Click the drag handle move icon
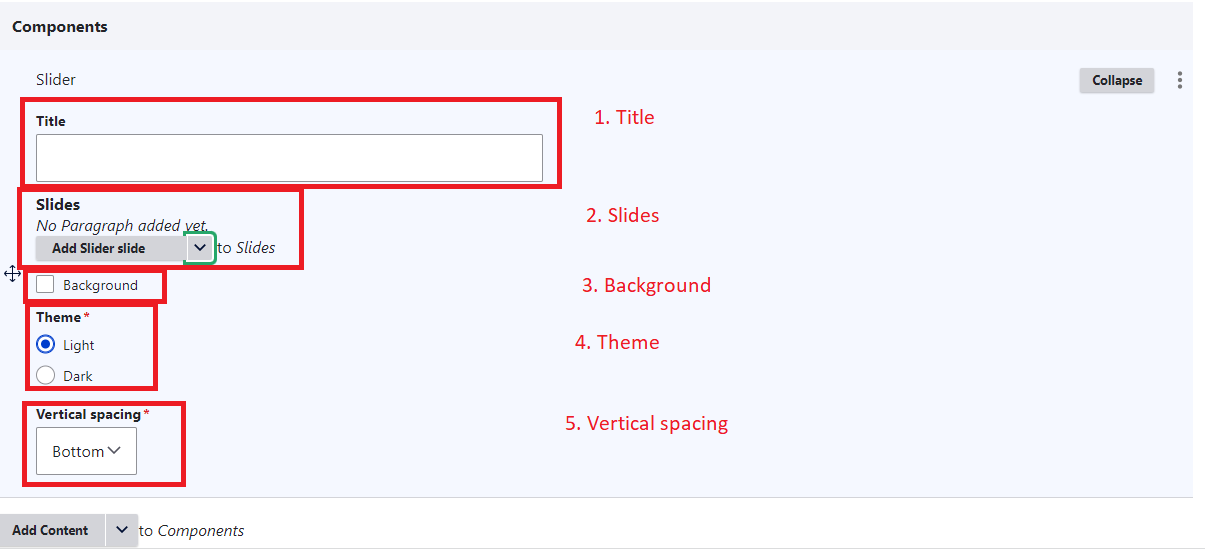The image size is (1205, 550). coord(13,273)
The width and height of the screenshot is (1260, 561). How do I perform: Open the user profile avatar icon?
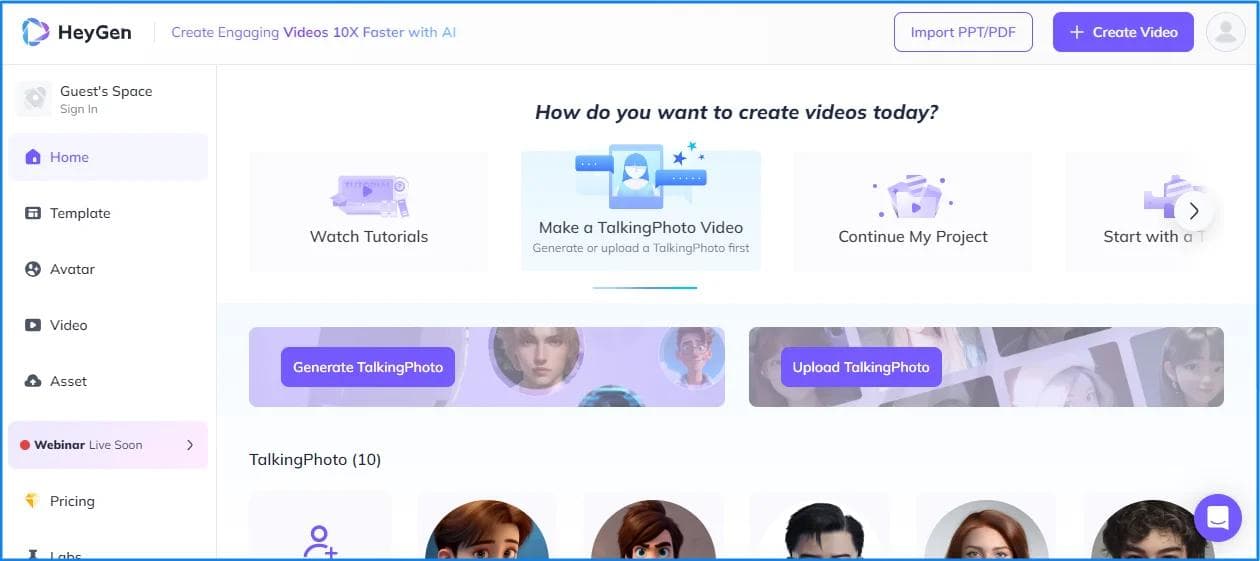(x=1225, y=32)
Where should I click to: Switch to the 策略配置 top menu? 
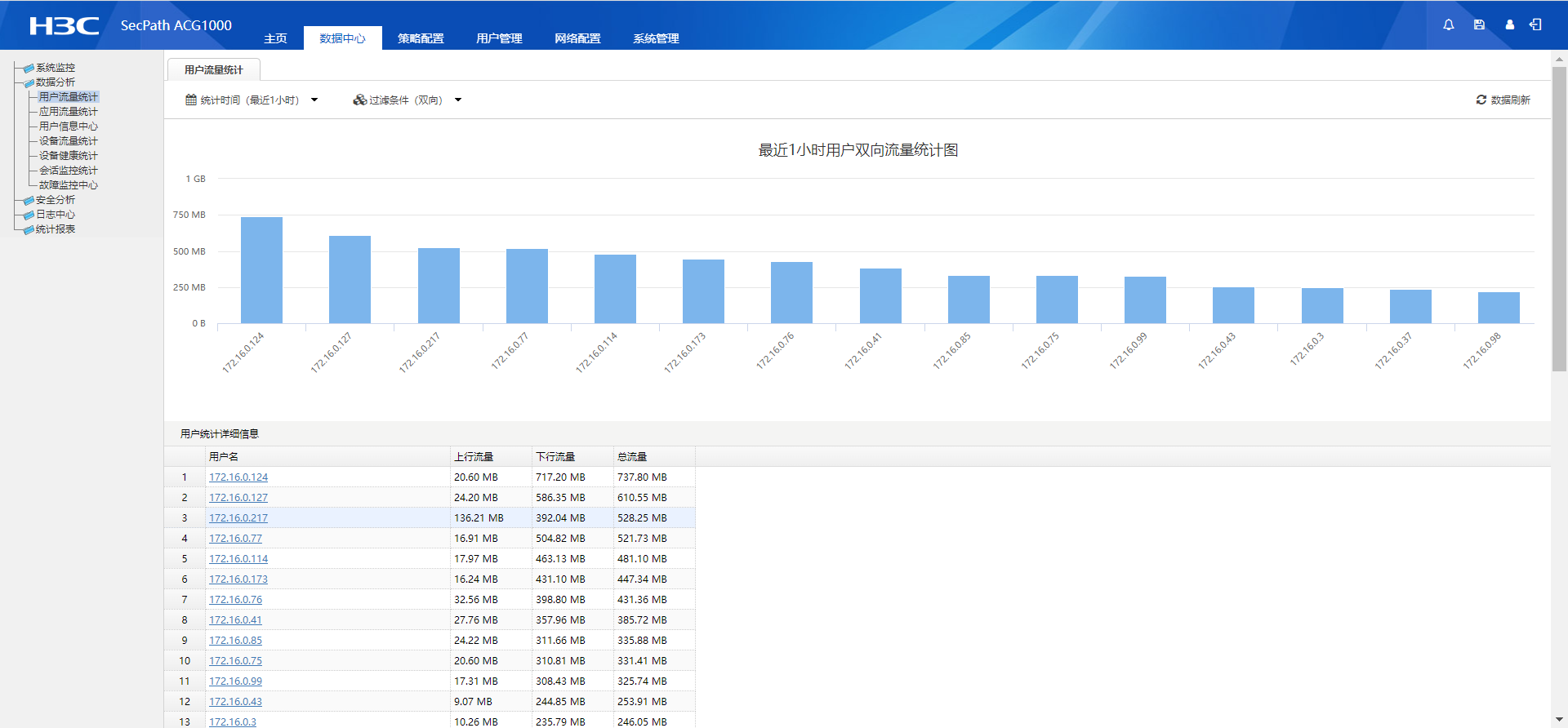click(x=421, y=38)
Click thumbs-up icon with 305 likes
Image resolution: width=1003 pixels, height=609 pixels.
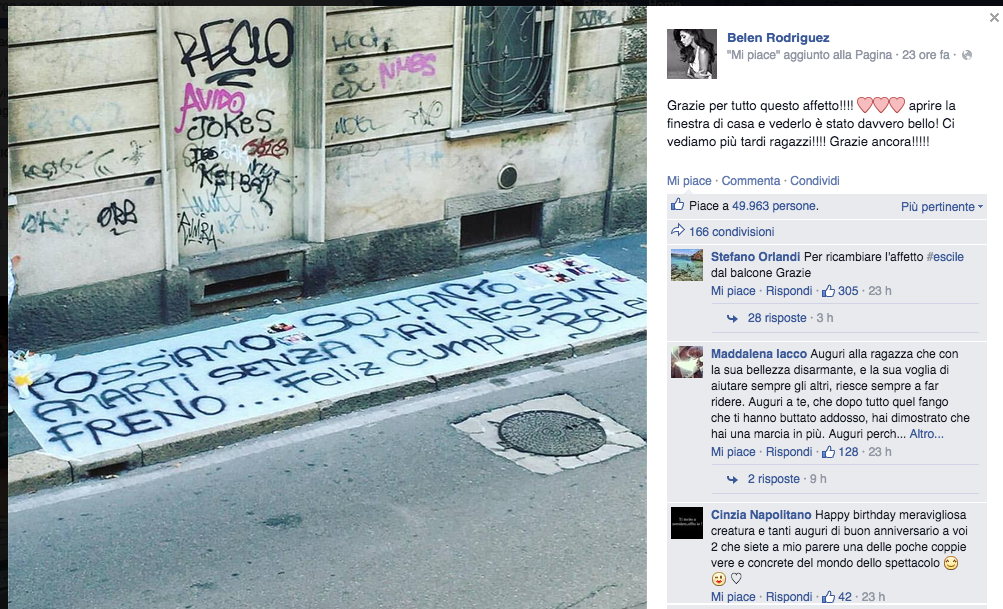(828, 291)

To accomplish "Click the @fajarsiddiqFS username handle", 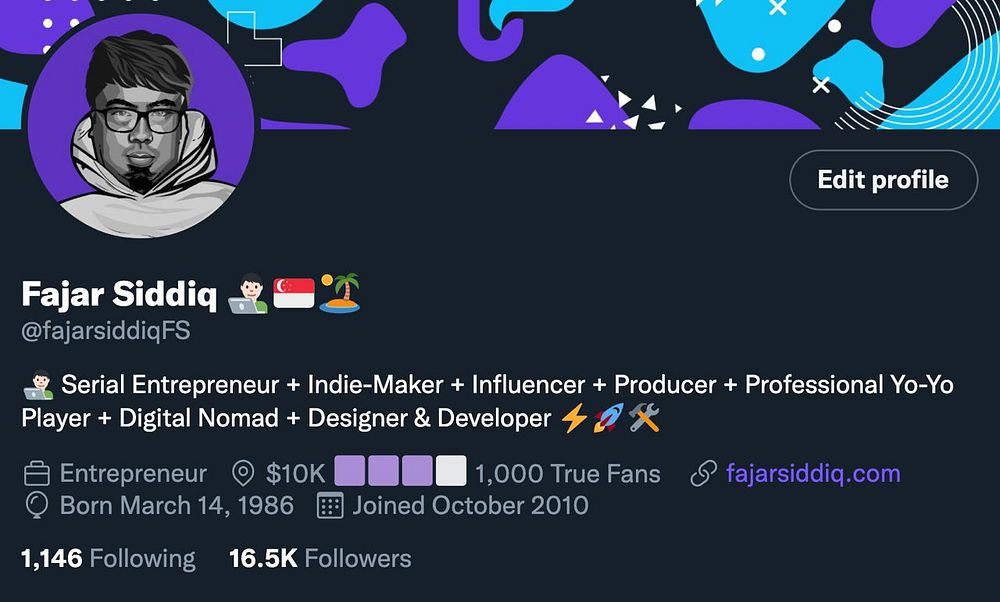I will (x=106, y=331).
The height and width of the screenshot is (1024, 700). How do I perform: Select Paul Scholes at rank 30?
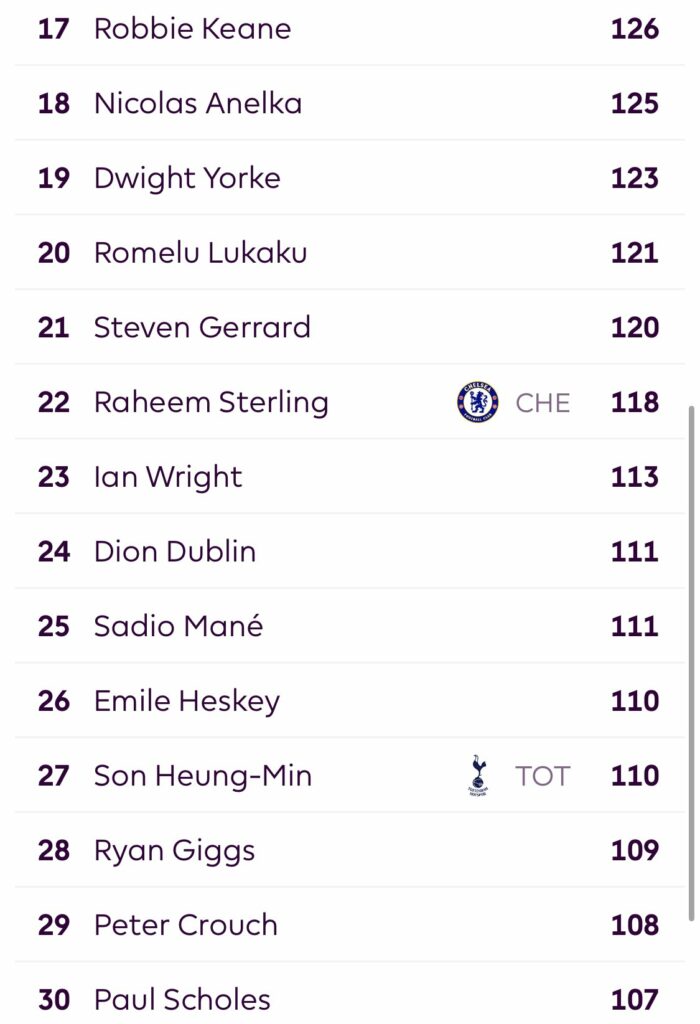pos(182,999)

== == ==

Go to the line containing "The height and", then write out word for word every line from there to the end of the listing. Keep both end lines and drop the pictures.

The height and width of the screenshot is (1024, 700). How do I perform: Select Paul Scholes at rank 30?
pos(182,999)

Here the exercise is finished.